When returning from my partly involuntary vacation in Copenhagen (mixed in with a very voluntary midsummer celebration at my dear dear friend's summerhouse), I for some odd reason had chosen to take Zoe on the train. If it was the 250 kr ticket (vs. a 1200 kr flight) or the wishful thinking that she would sleep for most of it I'm not sure, but already one hour into it I would gladly have paid another thousand for a flight.
The problem for the next 13 years is that Zoe is a full fare on the plane but free on the train. This makes a set of train tickets, which would usually be slightly more expensive than a flight, approximately half price of flying between Copenhagen and Stockholm. Especially for the next 3 years where Zoe still is not able to fly by herself. When checking return journeys for this trip I had even found an extremely cheep train ticket because it would take us into Stockholm's central station as late as 15 minutes to midnight. Thinking that this would give me one hour of waking Zoe and 4 hours of sleeping Zoe I booked them. Except I forgot that when my lovely, regularly sleeping daughter stays with her grandmother for a week, her sleeping schedule will more likely resemble a teenagers with late nights and no naps. When I boarded the train at 6.30 pm it was with the most cheerful, awake, excited toddler who sat down in her seat, reading a book, eating cucumbers and almonds. After about an hour though it was an overtired, cheeky monkey, who wanted to run up and down the aisle that crawled all over me. She kept hitting me with her 'baaaang', not hard but also not appropriate and I had to tell her sternly that it is not nice to hit one's mom. Around this time people around me started asking the conductor if there were available seats in the quiet compartment. Others just looked for seats further away themselves. I took Zoe for a long walk through the train and we went back to the little bistro where I had a cup of coffee (to keep up with Zoe's energy) and she had a bag of cheese doodles that they conveniently place in child's height for her to pick out herself. Suddenly she started crying and wanted to go back to our seats, possibly because we had left her doll there but possibly also because tired kids do unpredictable things. I tried to coerce her into lying with her head in my lap and fall asleep but she could not find rest. She muzzled around for two hours while I managed to stay fairly calm despite her playing with the armrest, constantly popping her head above the seat to say hey to very uninterested people behind us and trying to get comfortable. Finally, at 10 pm, her eyes lowered and she fell asleep.

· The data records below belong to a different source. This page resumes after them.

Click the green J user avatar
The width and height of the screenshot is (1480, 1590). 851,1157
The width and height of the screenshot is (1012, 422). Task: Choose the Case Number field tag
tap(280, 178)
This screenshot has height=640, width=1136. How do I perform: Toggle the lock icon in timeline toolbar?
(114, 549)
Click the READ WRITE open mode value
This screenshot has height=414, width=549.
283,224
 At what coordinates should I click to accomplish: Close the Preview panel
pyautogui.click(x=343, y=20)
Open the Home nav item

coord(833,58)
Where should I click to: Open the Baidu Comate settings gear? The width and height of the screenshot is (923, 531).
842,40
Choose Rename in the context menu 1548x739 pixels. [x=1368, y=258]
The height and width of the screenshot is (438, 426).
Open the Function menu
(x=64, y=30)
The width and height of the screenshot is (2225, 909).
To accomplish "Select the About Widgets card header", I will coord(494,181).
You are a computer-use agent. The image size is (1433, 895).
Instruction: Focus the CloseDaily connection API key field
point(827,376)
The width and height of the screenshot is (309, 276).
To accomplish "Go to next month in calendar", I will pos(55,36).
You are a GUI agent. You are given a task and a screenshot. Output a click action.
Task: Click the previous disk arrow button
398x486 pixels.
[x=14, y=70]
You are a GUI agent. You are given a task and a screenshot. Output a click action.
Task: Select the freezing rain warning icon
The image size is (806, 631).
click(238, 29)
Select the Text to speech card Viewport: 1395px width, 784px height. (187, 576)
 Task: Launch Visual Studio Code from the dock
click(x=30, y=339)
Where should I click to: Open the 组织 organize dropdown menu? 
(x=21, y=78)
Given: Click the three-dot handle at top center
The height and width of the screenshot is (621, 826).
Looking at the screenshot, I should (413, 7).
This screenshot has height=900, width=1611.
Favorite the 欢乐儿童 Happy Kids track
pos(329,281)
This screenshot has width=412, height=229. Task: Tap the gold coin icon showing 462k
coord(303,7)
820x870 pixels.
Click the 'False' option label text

At the central station I surprised myself even more by packing up and rolling out our car suitcase and several bags while being able to carry a sleeping Zoe out of the train. There she woke up and wide-eyed walked with me while I told her what we had to do. We had to get up from the tracks, take a taxi and get in and up the stairs to our apartment. She did everything with amazing skills and easily fell asleep again in her own bed. All while I wrote down a couple of notes to myself in my head: "Do not take the train again any time soon, even if it looks like a good idea at the time".